**What is being asked**
Each record below must be returned exactly as shown.

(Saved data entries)
Content starts

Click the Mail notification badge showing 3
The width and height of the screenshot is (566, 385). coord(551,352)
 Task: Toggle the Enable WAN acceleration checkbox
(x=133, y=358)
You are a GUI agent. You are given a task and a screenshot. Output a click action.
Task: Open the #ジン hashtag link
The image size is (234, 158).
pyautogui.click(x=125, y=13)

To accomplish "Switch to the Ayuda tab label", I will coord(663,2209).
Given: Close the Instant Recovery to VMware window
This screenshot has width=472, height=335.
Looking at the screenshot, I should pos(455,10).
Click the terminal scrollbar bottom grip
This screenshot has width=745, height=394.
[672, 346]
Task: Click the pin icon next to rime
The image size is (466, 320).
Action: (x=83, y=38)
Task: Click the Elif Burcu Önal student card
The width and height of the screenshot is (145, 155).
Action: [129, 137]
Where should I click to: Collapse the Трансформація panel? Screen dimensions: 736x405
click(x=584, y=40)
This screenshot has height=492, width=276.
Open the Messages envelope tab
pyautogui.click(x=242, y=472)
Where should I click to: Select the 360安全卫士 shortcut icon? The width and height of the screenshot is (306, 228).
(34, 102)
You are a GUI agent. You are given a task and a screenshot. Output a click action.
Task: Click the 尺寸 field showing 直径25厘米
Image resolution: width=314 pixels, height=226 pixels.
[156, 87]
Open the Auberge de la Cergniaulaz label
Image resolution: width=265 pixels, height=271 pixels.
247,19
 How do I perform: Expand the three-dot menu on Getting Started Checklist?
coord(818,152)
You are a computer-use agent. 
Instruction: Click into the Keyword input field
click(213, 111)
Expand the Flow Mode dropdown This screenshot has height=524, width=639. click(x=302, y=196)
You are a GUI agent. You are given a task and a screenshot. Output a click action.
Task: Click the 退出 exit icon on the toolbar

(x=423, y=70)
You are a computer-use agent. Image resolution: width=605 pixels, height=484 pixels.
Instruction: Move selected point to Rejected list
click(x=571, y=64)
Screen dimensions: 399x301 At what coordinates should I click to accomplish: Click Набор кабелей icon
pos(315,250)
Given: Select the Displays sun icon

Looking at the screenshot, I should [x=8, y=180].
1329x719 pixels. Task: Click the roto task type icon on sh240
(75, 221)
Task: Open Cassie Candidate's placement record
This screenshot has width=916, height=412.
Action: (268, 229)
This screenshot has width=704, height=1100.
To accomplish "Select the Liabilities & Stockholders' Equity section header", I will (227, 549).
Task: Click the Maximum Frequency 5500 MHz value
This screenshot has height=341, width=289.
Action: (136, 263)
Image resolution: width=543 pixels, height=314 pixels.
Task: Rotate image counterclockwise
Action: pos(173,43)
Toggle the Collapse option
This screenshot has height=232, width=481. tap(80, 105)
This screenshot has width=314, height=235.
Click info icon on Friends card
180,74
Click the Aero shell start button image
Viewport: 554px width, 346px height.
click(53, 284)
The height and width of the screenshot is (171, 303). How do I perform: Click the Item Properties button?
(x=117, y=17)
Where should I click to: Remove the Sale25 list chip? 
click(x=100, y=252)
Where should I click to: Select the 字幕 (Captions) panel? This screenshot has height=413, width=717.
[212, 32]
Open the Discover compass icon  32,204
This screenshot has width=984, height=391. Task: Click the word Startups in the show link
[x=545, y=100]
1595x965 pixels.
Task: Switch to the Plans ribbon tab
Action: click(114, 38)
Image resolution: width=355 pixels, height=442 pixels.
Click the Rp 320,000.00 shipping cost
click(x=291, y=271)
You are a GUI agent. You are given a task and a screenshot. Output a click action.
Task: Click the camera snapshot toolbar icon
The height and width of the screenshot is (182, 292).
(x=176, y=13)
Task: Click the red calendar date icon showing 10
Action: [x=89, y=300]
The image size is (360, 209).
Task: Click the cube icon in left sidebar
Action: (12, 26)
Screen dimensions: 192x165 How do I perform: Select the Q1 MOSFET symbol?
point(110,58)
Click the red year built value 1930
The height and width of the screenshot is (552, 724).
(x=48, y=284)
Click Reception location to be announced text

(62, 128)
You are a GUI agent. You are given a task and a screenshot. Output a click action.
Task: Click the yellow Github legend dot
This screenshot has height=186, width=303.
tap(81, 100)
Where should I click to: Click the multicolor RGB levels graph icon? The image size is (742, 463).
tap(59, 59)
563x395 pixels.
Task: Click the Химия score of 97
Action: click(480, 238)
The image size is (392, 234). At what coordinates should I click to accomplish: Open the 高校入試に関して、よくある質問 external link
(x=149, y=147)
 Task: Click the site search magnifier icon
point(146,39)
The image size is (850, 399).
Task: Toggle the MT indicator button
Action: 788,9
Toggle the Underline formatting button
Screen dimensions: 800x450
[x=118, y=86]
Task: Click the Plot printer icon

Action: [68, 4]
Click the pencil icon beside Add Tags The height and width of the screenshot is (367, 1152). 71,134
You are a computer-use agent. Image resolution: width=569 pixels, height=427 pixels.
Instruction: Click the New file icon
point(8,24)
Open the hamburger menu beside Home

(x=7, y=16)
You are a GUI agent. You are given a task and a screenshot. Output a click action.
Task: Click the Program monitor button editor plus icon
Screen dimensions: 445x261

Content ends

**Answer space**
Click the Mail notification badge showing 3
The width and height of the screenshot is (566, 385). coord(551,352)
 Task: Toggle the Enable WAN acceleration checkbox
(x=133, y=358)
You are a GUI agent. You are given a task and a screenshot. Output a click action.
Task: Open the #ジン hashtag link
The image size is (234, 158).
pyautogui.click(x=125, y=13)

To accomplish "Switch to the Ayuda tab label", I will coord(663,2209).
Given: Close the Instant Recovery to VMware window
This screenshot has width=472, height=335.
Looking at the screenshot, I should pos(455,10).
Click the terminal scrollbar bottom grip
This screenshot has width=745, height=394.
[672, 346]
Task: Click the pin icon next to rime
The image size is (466, 320).
Action: (x=83, y=38)
Task: Click the Elif Burcu Önal student card
The width and height of the screenshot is (145, 155).
Action: [129, 137]
Where should I click to: Collapse the Трансформація panel? Screen dimensions: 736x405
click(x=584, y=40)
This screenshot has height=492, width=276.
Open the Messages envelope tab
pyautogui.click(x=242, y=472)
Where should I click to: Select the 360安全卫士 shortcut icon? The width and height of the screenshot is (306, 228).
(34, 102)
You are a GUI agent. You are given a task and a screenshot. Output a click action.
Task: Click the 尺寸 field showing 直径25厘米
Image resolution: width=314 pixels, height=226 pixels.
[156, 87]
Open the Auberge de la Cergniaulaz label
Image resolution: width=265 pixels, height=271 pixels.
247,19
 How do I perform: Expand the three-dot menu on Getting Started Checklist?
coord(818,152)
You are a computer-use agent. 
Instruction: Click into the Keyword input field
click(213, 111)
Expand the Flow Mode dropdown This screenshot has height=524, width=639. click(x=302, y=196)
You are a GUI agent. You are given a task and a screenshot. Output a click action.
Task: Click the 退出 exit icon on the toolbar

(x=423, y=70)
You are a computer-use agent. Image resolution: width=605 pixels, height=484 pixels.
Instruction: Move selected point to Rejected list
click(x=571, y=64)
Screen dimensions: 399x301 At what coordinates should I click to accomplish: Click Набор кабелей icon
pos(315,250)
Given: Select the Displays sun icon

Looking at the screenshot, I should [x=8, y=180].
1329x719 pixels. Task: Click the roto task type icon on sh240
(75, 221)
Task: Open Cassie Candidate's placement record
This screenshot has width=916, height=412.
Action: (268, 229)
This screenshot has width=704, height=1100.
To accomplish "Select the Liabilities & Stockholders' Equity section header", I will (227, 549).
Task: Click the Maximum Frequency 5500 MHz value
This screenshot has height=341, width=289.
Action: (136, 263)
Image resolution: width=543 pixels, height=314 pixels.
Task: Rotate image counterclockwise
Action: pos(173,43)
Toggle the Collapse option
This screenshot has height=232, width=481. tap(80, 105)
This screenshot has width=314, height=235.
Click info icon on Friends card
180,74
Click the Aero shell start button image
Viewport: 554px width, 346px height.
click(53, 284)
The height and width of the screenshot is (171, 303). How do I perform: Click the Item Properties button?
(x=117, y=17)
Where should I click to: Remove the Sale25 list chip? 
click(x=100, y=252)
Where should I click to: Select the 字幕 (Captions) panel? This screenshot has height=413, width=717.
[212, 32]
Open the Discover compass icon  32,204
This screenshot has width=984, height=391. Task: Click the word Startups in the show link
[x=545, y=100]
1595x965 pixels.
Task: Switch to the Plans ribbon tab
Action: click(114, 38)
Image resolution: width=355 pixels, height=442 pixels.
Click the Rp 320,000.00 shipping cost
click(x=291, y=271)
You are a GUI agent. You are given a task and a screenshot. Output a click action.
Task: Click the camera snapshot toolbar icon
The height and width of the screenshot is (182, 292).
(x=176, y=13)
Task: Click the red calendar date icon showing 10
Action: [x=89, y=300]
The image size is (360, 209).
Task: Click the cube icon in left sidebar
Action: (12, 26)
Screen dimensions: 192x165 How do I perform: Select the Q1 MOSFET symbol?
point(110,58)
Click the red year built value 1930
The height and width of the screenshot is (552, 724).
(x=48, y=284)
Click Reception location to be announced text

(62, 128)
You are a GUI agent. You are given a task and a screenshot. Output a click action.
Task: Click the yellow Github legend dot
This screenshot has height=186, width=303.
tap(81, 100)
Where should I click to: Click the multicolor RGB levels graph icon? The image size is (742, 463).
tap(59, 59)
563x395 pixels.
Task: Click the Химия score of 97
Action: click(480, 238)
The image size is (392, 234). At what coordinates should I click to accomplish: Open the 高校入試に関して、よくある質問 external link
(x=149, y=147)
 Task: Click the site search magnifier icon
point(146,39)
The image size is (850, 399).
Task: Toggle the MT indicator button
Action: 788,9
Toggle the Underline formatting button
Screen dimensions: 800x450
[x=118, y=86]
Task: Click the Plot printer icon

Action: [68, 4]
Click the pencil icon beside Add Tags The height and width of the screenshot is (367, 1152). 71,134
You are a computer-use agent. Image resolution: width=569 pixels, height=427 pixels.
Instruction: Click the New file icon
point(8,24)
Open the hamburger menu beside Home

(x=7, y=16)
You are a GUI agent. You are given a task and a screenshot. Output a click action.
Task: Click the Program monitor button editor plus icon
Screen dimensions: 445x261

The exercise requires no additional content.